## [WHAT THE TASK REQUIRES]
Transcribe, without alteration, the line that includes "BABOSA: 15 benefícios" and each line after it until the records end, omitting all that precede it.

***

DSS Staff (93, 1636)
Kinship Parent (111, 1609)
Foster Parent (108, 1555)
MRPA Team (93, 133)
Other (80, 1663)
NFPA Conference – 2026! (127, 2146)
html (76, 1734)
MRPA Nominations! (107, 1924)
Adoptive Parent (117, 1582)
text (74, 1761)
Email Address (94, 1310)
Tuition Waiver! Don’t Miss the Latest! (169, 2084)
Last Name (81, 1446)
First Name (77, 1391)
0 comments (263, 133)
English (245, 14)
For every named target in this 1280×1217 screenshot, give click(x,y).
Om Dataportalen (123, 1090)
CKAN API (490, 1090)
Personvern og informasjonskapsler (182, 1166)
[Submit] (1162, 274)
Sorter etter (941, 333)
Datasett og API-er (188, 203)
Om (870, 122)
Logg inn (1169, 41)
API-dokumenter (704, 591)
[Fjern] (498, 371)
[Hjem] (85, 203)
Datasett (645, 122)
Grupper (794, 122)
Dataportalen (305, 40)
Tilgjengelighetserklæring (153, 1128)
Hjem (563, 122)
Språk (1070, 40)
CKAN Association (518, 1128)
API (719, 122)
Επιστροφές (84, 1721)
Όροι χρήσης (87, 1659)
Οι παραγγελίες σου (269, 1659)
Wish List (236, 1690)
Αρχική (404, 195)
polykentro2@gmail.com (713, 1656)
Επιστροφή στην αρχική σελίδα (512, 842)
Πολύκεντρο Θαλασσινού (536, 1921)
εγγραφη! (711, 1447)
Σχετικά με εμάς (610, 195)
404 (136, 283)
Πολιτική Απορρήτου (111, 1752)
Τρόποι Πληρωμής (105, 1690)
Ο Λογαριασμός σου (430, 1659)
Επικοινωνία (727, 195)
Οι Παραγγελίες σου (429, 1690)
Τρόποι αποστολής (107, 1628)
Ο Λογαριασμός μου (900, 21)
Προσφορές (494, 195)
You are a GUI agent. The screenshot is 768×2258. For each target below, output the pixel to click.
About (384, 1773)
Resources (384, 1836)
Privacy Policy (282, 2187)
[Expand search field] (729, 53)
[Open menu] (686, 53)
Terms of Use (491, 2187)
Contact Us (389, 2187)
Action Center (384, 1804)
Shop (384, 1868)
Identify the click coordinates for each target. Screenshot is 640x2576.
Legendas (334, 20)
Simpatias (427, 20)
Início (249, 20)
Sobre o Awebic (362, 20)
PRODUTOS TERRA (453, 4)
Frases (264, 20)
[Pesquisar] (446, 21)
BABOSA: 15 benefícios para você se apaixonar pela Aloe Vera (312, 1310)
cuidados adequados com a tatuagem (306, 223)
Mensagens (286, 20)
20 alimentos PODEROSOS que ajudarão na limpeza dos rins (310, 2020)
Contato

***

## [SOLUTION FOR THIS TASK]
BABOSA: 15 benefícios para você se apaixonar pela Aloe Vera (312, 1310)
cuidados adequados com a tatuagem (306, 223)
Mensagens (286, 20)
20 alimentos PODEROSOS que ajudarão na limpeza dos rins (310, 2020)
Contato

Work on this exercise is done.